Now I admit I hadn’t watched the 4th, 5th or 6th installments of the Fast and the Furious franchise, so (though I sincerely doubt it) that may account for some of my confusion regarding the story. Apparently in one of the prior films, Michelle Rodriguez’s character survived an accident, which caused her to suffer amnesia, and wiped all her memories of her and Vin Diesel’s romance. While I already dislike romantic subplots shoehorned into movies, I dislike them even further when they steal plot developments directly from daytime soap operas. Between the mindless nonstop action, amnesic romance and Brian (Paul Walker)’s inner conflict between domestic life and reckless, homicidal life, one would think it’d be enough to keep my attention, but I was literally dozing off throughout the last half hour or so. There was no need for a film with as little to say as Furious 7 to go on for as long as it did.

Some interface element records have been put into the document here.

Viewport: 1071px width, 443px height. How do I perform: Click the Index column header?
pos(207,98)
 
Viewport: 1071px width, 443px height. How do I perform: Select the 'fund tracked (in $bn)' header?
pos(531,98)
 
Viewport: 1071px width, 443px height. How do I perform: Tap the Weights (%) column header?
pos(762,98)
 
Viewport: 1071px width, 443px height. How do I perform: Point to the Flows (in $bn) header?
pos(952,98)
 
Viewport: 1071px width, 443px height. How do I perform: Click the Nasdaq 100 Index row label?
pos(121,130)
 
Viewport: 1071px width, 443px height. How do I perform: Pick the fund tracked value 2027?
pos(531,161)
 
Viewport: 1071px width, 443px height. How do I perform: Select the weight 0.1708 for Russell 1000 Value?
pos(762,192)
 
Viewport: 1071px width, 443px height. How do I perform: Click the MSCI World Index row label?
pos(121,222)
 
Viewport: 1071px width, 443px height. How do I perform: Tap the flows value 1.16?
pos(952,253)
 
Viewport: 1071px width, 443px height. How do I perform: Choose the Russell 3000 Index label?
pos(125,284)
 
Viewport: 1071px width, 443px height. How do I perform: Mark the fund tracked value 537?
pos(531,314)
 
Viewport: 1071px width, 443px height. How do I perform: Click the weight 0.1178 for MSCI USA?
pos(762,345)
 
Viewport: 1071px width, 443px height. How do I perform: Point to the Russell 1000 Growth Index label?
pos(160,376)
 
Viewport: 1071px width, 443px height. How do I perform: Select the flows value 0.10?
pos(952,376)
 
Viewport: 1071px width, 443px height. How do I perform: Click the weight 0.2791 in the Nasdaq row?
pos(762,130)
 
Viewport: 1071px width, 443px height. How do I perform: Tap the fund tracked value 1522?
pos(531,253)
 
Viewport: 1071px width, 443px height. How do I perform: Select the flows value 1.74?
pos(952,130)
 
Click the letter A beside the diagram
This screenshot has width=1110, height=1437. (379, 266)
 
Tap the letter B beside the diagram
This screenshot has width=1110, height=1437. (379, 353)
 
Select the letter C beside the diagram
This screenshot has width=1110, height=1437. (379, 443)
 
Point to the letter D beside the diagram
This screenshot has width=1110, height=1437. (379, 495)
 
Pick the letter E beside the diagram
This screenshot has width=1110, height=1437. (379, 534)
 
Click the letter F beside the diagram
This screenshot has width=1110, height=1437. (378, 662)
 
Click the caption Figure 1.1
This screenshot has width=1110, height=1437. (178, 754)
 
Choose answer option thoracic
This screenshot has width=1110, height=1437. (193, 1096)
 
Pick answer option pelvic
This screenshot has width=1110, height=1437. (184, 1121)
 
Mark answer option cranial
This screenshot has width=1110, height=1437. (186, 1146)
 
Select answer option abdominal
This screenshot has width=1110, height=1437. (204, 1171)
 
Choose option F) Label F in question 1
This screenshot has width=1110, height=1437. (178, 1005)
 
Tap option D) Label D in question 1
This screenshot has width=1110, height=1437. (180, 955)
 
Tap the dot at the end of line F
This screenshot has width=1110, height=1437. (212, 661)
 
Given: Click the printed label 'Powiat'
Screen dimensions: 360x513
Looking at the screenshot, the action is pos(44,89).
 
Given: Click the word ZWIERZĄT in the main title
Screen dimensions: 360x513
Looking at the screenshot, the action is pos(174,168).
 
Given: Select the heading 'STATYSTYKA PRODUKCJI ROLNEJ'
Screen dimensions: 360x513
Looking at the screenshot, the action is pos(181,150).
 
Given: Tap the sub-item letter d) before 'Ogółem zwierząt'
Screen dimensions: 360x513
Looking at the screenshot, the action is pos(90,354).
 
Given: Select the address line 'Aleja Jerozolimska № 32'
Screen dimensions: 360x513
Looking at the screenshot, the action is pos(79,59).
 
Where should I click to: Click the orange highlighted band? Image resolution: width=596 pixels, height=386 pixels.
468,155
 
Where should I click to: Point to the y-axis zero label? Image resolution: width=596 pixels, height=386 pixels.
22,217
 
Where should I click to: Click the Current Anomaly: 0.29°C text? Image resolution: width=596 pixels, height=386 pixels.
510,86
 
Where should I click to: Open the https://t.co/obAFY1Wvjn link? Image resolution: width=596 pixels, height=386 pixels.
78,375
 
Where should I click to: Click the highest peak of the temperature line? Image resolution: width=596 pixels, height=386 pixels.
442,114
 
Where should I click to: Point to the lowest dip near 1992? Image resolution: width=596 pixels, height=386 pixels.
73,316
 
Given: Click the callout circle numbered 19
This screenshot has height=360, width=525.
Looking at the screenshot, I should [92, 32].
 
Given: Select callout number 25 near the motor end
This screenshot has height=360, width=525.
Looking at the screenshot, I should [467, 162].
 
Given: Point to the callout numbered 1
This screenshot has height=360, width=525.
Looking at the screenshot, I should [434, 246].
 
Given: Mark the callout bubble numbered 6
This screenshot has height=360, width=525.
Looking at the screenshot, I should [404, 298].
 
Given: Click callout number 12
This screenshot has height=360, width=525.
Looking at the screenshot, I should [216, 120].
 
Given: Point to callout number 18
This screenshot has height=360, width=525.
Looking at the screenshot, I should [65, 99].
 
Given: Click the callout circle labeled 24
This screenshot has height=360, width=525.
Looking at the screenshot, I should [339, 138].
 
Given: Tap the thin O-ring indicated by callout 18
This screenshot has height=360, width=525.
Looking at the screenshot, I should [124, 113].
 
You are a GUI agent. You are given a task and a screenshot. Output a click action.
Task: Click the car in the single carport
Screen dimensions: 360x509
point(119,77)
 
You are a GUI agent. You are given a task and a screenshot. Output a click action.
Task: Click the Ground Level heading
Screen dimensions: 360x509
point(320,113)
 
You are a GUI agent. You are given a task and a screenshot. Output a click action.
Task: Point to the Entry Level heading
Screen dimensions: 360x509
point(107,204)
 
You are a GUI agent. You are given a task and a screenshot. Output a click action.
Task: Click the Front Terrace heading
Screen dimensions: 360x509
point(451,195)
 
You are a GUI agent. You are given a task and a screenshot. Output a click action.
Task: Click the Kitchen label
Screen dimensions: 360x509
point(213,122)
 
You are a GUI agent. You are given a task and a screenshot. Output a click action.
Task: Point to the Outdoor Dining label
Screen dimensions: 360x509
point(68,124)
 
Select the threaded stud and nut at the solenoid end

Furious 7 lacks a certain charm that early Fast and Furious installments had in excess. While they were never deeply profound or philosophical, they had a light-hearted tone and were carried by cool car chases and funny dialogue. Since then, like most long lived movie franchises, it seems to have lost its way and now simply seems like an easy film made for an easy cash grab. As I said before, it’s perfectly fine if stupid movies are aware of themselves and don’t try to be anything more than stupid movies. However, I don’t feel like anyone involved in Furious 7 tried much at all, period. None of the characters have the same likability they had in earlier films and now seem more like over-dramatized versions of themselves. The plot and writing are as insignificant as they can be in a movie and it really only serves as a medium to show off special effects and the nude female form. I’m of the opinion that brand recognition alone has netted this movie over $800 million at the box office. Despite the financial accomplishments however, I give it a resounding 2 out of 5 explosions and even with that I feel like I’m being generous. I can only hope they actually put some effort into the 8th installment, though I’ll probably like it more just because I won’t pay to see it.


Alternate Movie Reccomendation:
 Kingsman: The Secret Service, released earlier this year, is an excellent alternative in the stupid action movie genre. The fight choreography and cinematography used in Kingsman is innovative and very refreshing when compared to the overdone “too fast to see, jerky camera motion” used in most films (Furious 7 included). I can only hope it becomes the standard for future action films. Samuel L. Jackson’s and Colin Firth’s performances steal the show and are massively entertaining and it even contains a semblance of socio-economic commentary about the disparity between the classes. That film went right everywhere Furious 7 went wrong.